RECORDS FOR PROCESSING: Begin

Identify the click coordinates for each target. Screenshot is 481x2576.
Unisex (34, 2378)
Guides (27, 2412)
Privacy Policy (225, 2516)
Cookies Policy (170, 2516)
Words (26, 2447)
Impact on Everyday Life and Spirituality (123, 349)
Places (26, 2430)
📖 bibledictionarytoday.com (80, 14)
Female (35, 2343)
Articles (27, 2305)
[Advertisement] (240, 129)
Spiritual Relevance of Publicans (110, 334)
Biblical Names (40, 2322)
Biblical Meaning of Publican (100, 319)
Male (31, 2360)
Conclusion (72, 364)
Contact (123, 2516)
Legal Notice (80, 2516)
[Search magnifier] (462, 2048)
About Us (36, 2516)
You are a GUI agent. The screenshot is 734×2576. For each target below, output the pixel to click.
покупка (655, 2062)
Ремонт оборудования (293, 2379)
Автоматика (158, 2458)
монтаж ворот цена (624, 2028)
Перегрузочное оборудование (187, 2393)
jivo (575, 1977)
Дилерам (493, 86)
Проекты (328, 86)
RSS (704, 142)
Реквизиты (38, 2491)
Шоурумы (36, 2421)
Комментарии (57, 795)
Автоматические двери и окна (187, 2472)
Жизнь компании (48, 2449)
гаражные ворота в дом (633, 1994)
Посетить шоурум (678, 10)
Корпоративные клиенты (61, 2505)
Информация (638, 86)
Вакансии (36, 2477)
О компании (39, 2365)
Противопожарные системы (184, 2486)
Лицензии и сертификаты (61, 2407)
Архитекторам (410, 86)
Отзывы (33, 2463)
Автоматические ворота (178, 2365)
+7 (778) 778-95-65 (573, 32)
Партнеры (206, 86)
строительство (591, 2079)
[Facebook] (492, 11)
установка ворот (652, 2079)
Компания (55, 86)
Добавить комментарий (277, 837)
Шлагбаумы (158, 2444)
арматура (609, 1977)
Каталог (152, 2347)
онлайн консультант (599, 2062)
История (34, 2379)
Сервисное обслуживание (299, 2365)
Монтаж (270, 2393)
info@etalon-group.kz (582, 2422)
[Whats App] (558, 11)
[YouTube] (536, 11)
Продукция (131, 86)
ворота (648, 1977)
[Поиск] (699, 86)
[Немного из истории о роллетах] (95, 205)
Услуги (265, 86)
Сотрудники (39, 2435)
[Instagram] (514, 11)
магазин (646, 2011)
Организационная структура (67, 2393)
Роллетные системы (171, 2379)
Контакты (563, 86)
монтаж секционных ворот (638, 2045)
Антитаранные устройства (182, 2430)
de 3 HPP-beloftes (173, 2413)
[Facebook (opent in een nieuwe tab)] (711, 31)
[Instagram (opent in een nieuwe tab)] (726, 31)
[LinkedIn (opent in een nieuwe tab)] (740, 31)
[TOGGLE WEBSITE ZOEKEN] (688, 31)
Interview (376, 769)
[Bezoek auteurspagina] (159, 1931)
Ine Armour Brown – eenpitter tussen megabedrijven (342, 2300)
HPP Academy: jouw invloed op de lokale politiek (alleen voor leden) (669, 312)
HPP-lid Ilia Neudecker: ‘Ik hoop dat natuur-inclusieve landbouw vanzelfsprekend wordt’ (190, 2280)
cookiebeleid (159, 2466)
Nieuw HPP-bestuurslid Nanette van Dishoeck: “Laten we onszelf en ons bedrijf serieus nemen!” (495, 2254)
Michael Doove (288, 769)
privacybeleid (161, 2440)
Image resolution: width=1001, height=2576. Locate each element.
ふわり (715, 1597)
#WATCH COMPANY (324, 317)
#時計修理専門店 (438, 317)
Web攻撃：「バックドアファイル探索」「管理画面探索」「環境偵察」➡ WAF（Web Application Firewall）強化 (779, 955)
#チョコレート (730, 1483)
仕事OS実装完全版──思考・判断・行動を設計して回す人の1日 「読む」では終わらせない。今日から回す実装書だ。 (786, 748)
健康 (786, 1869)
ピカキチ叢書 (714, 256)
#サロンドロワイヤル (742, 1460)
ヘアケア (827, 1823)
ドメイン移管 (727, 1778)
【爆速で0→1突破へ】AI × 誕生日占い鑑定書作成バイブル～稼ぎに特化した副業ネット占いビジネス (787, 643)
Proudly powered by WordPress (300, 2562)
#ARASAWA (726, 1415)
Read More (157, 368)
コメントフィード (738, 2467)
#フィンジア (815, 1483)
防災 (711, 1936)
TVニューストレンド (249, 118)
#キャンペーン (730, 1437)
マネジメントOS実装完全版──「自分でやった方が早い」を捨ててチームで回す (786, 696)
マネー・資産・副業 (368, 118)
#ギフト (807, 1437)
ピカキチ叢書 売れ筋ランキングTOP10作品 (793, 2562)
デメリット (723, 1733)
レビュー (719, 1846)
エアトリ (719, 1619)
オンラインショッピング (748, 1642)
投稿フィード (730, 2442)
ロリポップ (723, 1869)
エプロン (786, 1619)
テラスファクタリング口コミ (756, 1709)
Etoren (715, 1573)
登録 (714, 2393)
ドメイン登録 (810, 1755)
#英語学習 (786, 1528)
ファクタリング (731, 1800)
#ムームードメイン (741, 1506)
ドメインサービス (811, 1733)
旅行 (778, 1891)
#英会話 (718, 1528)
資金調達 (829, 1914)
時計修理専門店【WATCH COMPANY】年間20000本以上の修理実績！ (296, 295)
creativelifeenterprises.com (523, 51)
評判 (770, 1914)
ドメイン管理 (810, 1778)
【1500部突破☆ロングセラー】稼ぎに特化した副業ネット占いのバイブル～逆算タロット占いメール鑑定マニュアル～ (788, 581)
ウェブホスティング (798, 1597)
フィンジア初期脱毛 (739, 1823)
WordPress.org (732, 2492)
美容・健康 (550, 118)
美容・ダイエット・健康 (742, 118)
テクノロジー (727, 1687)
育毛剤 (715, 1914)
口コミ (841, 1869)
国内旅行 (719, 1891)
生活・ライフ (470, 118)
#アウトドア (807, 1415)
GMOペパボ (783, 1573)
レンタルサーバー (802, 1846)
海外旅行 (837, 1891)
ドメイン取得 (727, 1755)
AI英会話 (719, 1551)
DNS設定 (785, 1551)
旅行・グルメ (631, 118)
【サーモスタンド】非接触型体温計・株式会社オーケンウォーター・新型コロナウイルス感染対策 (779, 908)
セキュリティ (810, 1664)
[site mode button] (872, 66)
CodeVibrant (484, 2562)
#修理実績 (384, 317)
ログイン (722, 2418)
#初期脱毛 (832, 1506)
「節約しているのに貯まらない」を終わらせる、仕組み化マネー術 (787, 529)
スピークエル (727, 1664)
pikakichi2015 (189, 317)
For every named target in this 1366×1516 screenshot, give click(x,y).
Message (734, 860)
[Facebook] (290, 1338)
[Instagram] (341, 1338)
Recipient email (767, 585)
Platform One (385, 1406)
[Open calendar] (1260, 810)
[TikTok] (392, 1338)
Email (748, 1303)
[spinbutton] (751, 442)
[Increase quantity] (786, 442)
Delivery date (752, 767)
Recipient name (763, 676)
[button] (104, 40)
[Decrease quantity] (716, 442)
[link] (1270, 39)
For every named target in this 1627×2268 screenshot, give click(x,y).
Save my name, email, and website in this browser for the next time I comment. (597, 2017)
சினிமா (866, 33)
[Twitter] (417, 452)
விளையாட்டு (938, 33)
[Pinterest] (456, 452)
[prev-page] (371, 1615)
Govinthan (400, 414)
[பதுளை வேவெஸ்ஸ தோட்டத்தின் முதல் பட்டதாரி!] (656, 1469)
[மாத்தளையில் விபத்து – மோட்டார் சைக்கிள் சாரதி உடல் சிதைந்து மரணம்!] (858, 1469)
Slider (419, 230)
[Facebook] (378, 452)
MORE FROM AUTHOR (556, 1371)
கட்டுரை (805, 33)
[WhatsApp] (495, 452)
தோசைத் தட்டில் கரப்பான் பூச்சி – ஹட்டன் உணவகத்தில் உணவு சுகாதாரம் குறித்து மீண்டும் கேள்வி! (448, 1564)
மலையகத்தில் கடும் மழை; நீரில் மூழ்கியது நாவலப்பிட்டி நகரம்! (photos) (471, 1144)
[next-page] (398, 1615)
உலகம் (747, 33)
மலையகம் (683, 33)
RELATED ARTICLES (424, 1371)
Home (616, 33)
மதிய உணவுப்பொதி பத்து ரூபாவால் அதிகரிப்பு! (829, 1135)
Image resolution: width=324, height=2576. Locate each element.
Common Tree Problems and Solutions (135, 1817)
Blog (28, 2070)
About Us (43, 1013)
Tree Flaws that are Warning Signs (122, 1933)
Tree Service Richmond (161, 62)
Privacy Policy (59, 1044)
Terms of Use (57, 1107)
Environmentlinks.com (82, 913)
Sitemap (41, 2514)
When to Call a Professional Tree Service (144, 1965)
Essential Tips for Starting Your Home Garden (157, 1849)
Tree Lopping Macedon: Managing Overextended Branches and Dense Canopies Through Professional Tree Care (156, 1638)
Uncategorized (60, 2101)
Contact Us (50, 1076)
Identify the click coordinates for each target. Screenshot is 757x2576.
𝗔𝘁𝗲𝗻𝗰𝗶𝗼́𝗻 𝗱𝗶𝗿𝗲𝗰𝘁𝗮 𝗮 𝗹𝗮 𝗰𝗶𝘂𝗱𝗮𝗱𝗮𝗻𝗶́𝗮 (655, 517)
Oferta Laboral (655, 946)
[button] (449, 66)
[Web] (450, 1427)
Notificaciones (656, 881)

RECORDS FOR PROCESSING: End

• TASK TO COMPLETE: Return exactly the lines from the one containing "Govinthan (400, 414)" to the last line of the data, and nothing more.

• TASK SOLUTION:
Govinthan (400, 414)
[பதுளை வேவெஸ்ஸ தோட்டத்தின் முதல் பட்டதாரி!] (656, 1469)
[மாத்தளையில் விபத்து – மோட்டார் சைக்கிள் சாரதி உடல் சிதைந்து மரணம்!] (858, 1469)
Slider (419, 230)
[Facebook] (378, 452)
MORE FROM AUTHOR (556, 1371)
கட்டுரை (805, 33)
[WhatsApp] (495, 452)
தோசைத் தட்டில் கரப்பான் பூச்சி – ஹட்டன் உணவகத்தில் உணவு சுகாதாரம் குறித்து மீண்டும் கேள்வி! (448, 1564)
மலையகத்தில் கடும் மழை; நீரில் மூழ்கியது நாவலப்பிட்டி நகரம்! (photos) (471, 1144)
[next-page] (398, 1615)
உலகம் (747, 33)
மலையகம் (683, 33)
RELATED ARTICLES (424, 1371)
Home (616, 33)
மதிய உணவுப்பொதி பத்து ரூபாவால் அதிகரிப்பு! (829, 1135)
Image resolution: width=324, height=2576. Locate each element.
Common Tree Problems and Solutions (135, 1817)
Blog (28, 2070)
About Us (43, 1013)
Tree Flaws that are Warning Signs (122, 1933)
Tree Service Richmond (161, 62)
Privacy Policy (59, 1044)
Terms of Use (57, 1107)
Environmentlinks.com (82, 913)
Sitemap (41, 2514)
When to Call a Professional Tree Service (144, 1965)
Essential Tips for Starting Your Home Garden (157, 1849)
Tree Lopping Macedon: Managing Overextended Branches and Dense Canopies Through Professional Tree Care (156, 1638)
Uncategorized (60, 2101)
Contact Us (50, 1076)
Identify the click coordinates for each target. Screenshot is 757x2576.
𝗔𝘁𝗲𝗻𝗰𝗶𝗼́𝗻 𝗱𝗶𝗿𝗲𝗰𝘁𝗮 𝗮 𝗹𝗮 𝗰𝗶𝘂𝗱𝗮𝗱𝗮𝗻𝗶́𝗮 (655, 517)
Oferta Laboral (655, 946)
[button] (449, 66)
[Web] (450, 1427)
Notificaciones (656, 881)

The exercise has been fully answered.